Wikileaks’te yayımlanan Stratfor belgelerinde Kalın ile ilgili, Stratfor Direktörü G. Friedman’ın bir mesajında “Bu adam büyük bir kaynak, ilişki gizli kalmalı, İbrahim’in müdahale yeteneği bizim statümüzü ortaya koyuyor. Bu adam büyük bir kaynak” dediği ortaya çıkmıştı.

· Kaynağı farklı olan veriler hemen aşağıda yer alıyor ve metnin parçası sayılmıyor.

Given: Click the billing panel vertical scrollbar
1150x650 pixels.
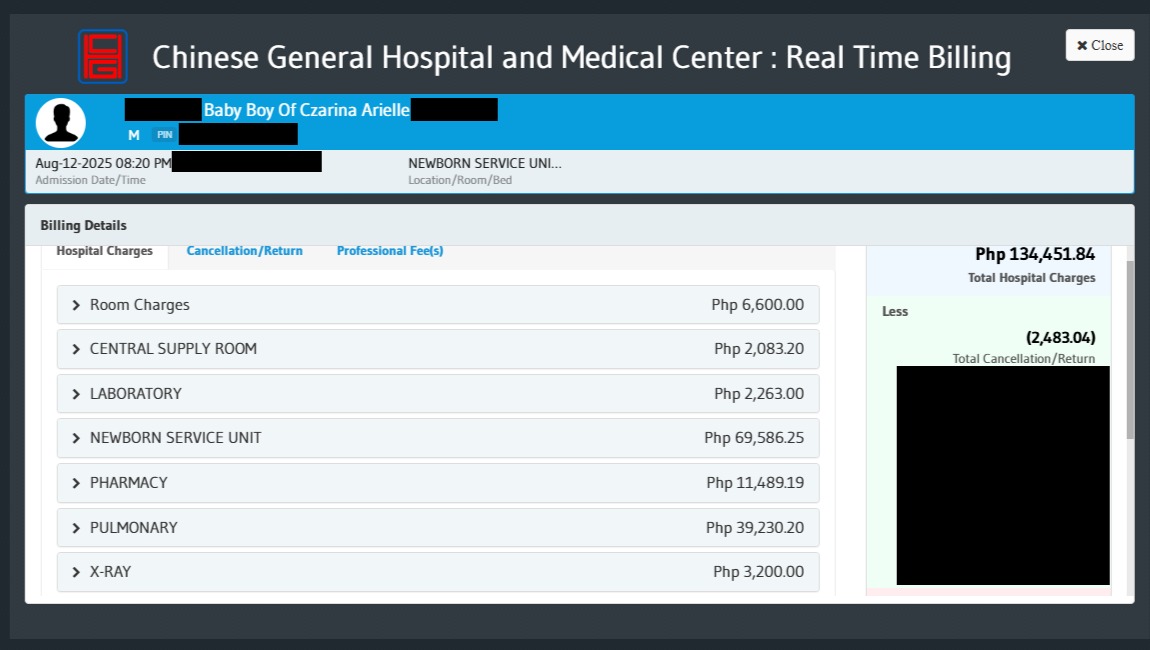Looking at the screenshot, I should coord(1130,350).
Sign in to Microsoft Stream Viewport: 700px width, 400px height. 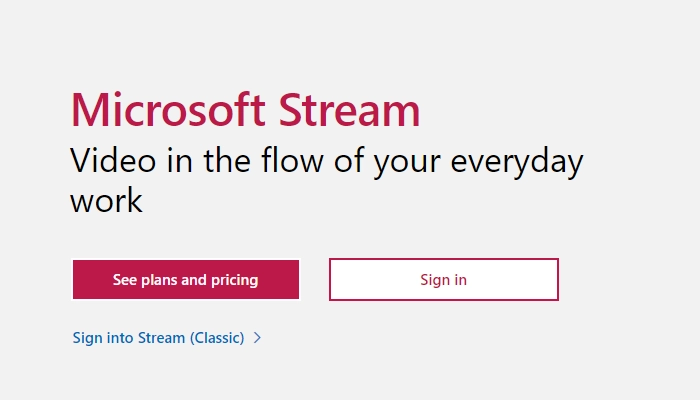point(443,280)
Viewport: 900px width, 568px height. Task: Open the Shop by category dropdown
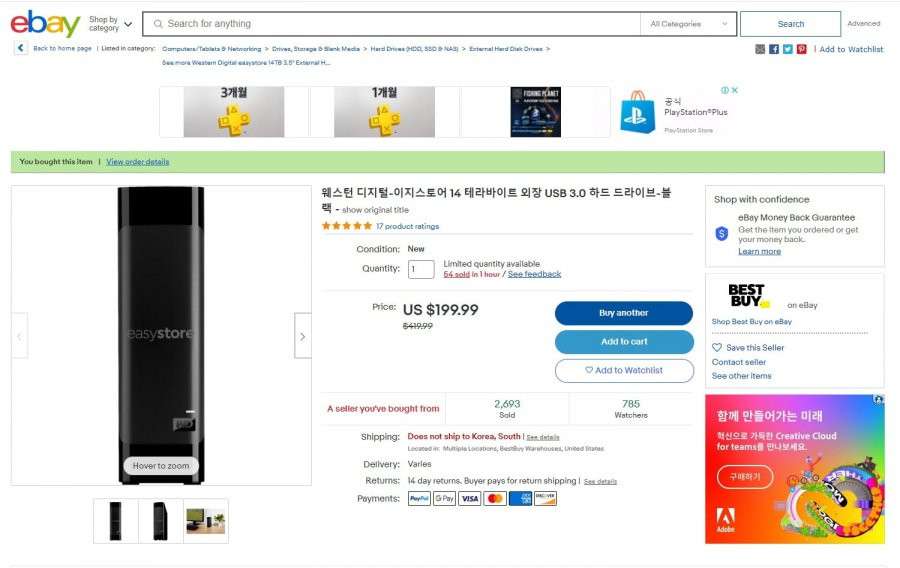111,24
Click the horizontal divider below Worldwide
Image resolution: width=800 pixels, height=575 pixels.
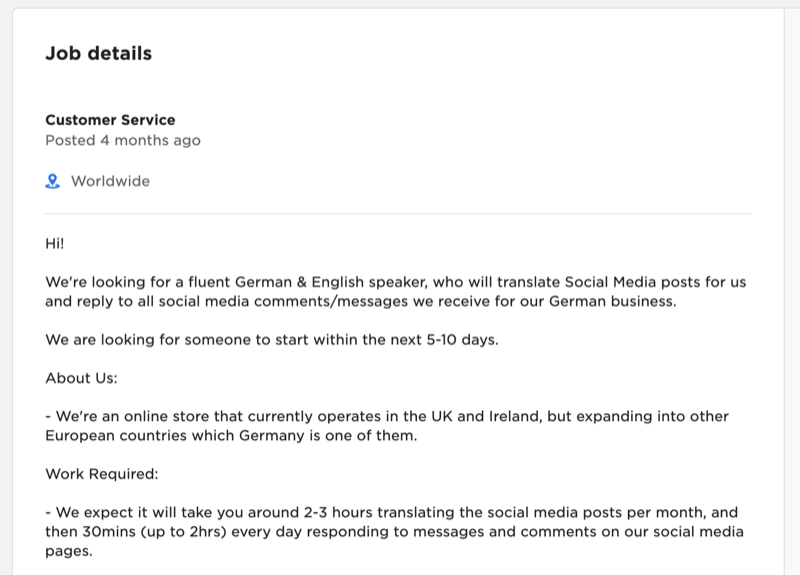[398, 214]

Biden ekibi göreve geldikten sonra emperyalist sistemin amiral gemisi sayılacak yayınlarda Erdoğan ve AKP'ye dönük çok sayıda analize yer verildi. Bu analizler gündemde kendine epey yer bulurken, Erdoğan ve ekibi de, Biden'ın yönetime gelme sürecinden itibaren NATO ve müttefiklerine dönük işbirliği ve uyumluluk mesajları iletmeye başladı. 

Erdoğan daha güçlü bir pazarlığın peşinden koşsa da bu pazarlığı kolaylaştıracak bir "ortam temizliği" her aktör için kendini hissettiyor. 

Büyük pazarlık mümkün mü?

Son olarak Erdoğan'ın Güvenlik ve Dış Politikalar Başdanışmanı ve Cumhurbaşkanlığı Sözcüsü İbrahim Kalın'ın ilk önce Sabah gazetesine, sonrasında Bloomberg'e verdiği mülakatlarda iktidarın ton değişikliğine gitmeye başladığına işaret ediyor. Mülakatların merkezinde dış politika revizyonu mesajları görmek mümkün. Özellikle 8 Mart'ta Bloomberg kanalına verdiği röportajın Biden döneminde ABD ile ilişkileri yeni bir raya oturtma odaklı olduğunun ipuçları yer alıyor.

"Biden'ın birçok iç politika konularıyla meşgul olduğunu iyi biliyorum. Biz meslektaşlarımızla temaslarımızı kurduk ve iyi bir başlangıç yaptık, muhakkak iki başkan da görüşeceklerdir… ABD ile ilişkimiz, birbirimizi karşılıklı olarak güçlendirebileceğimiz ve ortak sorunları veya endişeleri birlikte ele alabileceğimiz çok yapıcı bir şekilde işleyebilir" sözleri ise mülakatın dikkat çekici noktalarından birini oluşturuyor.

Sabah gazetesine verdiği röportajda ise Kalın'ın, S-400 hava savunma sisteminin F-35 ve NATO sistemine bir risk teşkil edip etmediğinin incelenmesi üzerine bir mekanizma kurulması teklifini yinelemesi ve "Biz tabi NATO ittifakının da bir parçası olarak burada ortaya çıkabilecek güvenlik risklerini minimize etmek için de birlikte çalışalım diyoruz" sözleri ön plana çıkarıldı.

Önümüzdeki günlerde açıklanacak ekonomi alanındaki 'reform' paketini de bu gelişmelerden biri olarak değerlendirmek gerekiyor.